Task statement:
Answer these questions from the wind turbine datasets description:
(a) How many columns do the case_study_1 CSV files contain?
(b) Which dataset from the Ding (2019) book is used for case_study_1?
(c) How many inland wind turbines does case_study_2 cover, and over roughly what period?

Document excerpt:
The temporal overfitting problem with applications in wind power curve modeling

Datasets:

The paper uses two groups of wind turbine datasets, referred to as:

case_study_1: This dataset is available in the supplementary material of the Ding(2019) book, Data Science for Wind Energy. We use Dataset #6 (Inland and Offshore Wind Farm Dataset2) downloaded from the website https://aml.engr.tamu.edu/book-dswe/dswe-datasets/. The datasets are in CSV file format with eight columns. The first row of the dataset contains the headers for each column.
case_study_2: This dataset comprises of thirty inland wind turbine data for a period of roughly one and half years. This dataset is provided through our industry collaborator. The data has been anonymized by normalizing the wind power and removing other identifiers from the raw data. This dataset can be downloaded from https://github.com/TAMU-AML/Datasets/tree/master/TemporalOverfitting. These datasets are also in CSV file format and contain nine columns. The first row contains the headers for each column.

Data supplied:
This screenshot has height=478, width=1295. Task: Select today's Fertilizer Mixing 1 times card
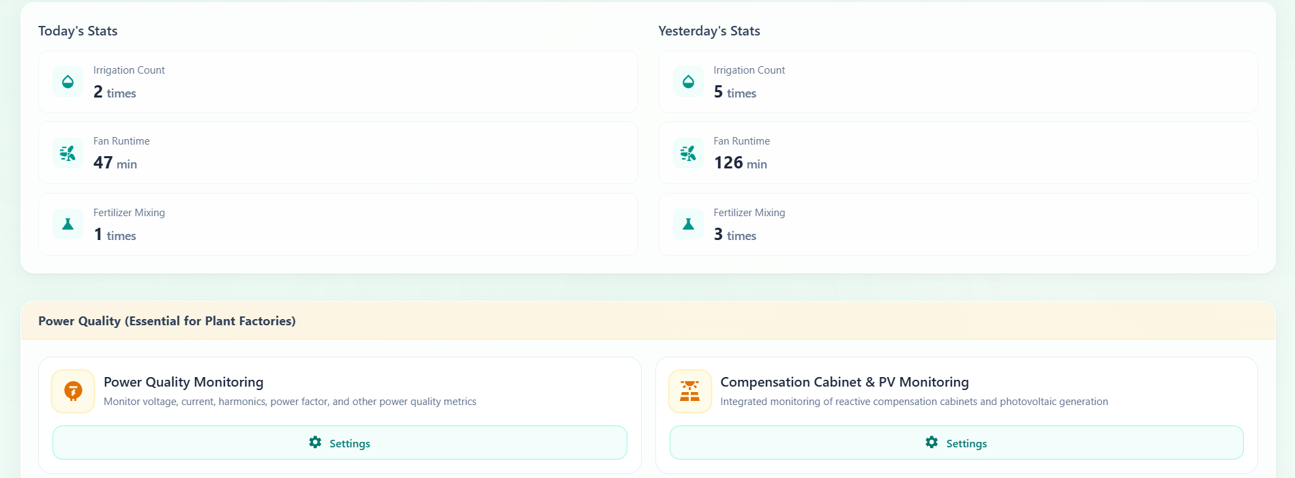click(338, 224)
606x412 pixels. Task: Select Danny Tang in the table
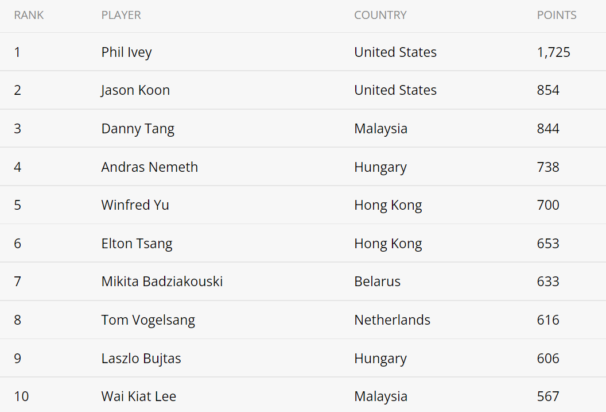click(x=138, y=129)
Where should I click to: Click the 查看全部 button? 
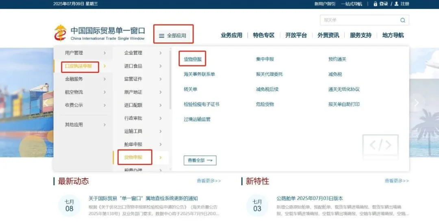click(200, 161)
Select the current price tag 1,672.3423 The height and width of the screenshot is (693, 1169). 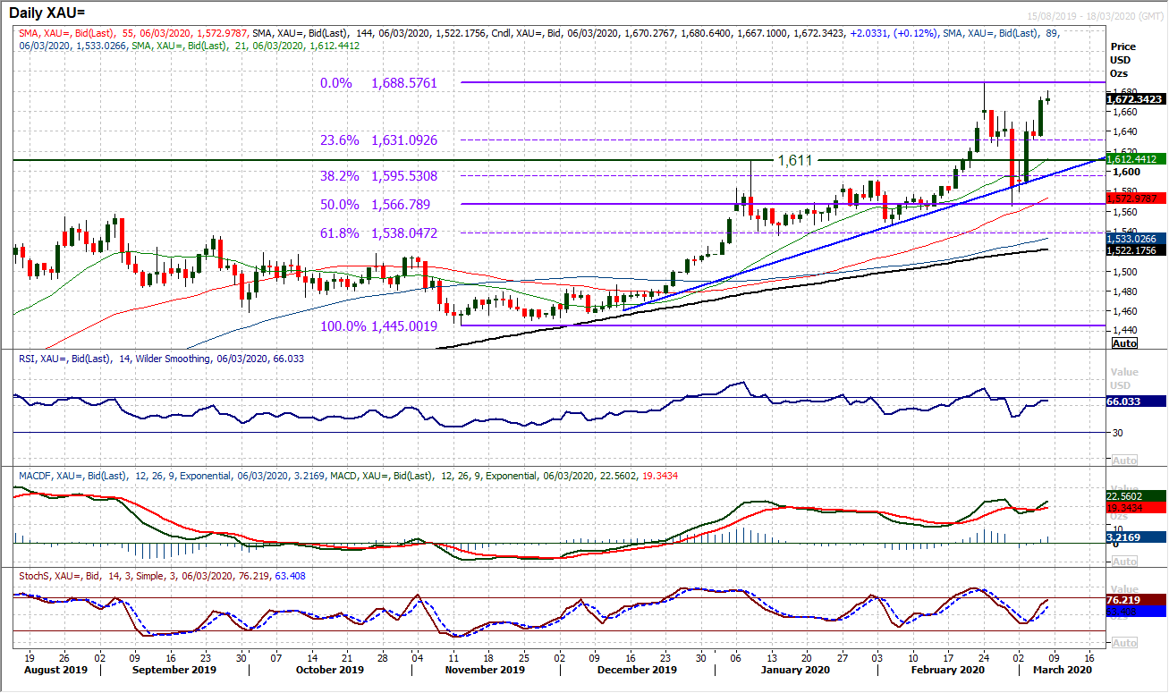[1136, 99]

Result:
(a) Eight.
(b) Dataset #6 (Inland and Offshore Wind Farm Dataset2).
(c) Thirty turbines, over roughly one and a half years.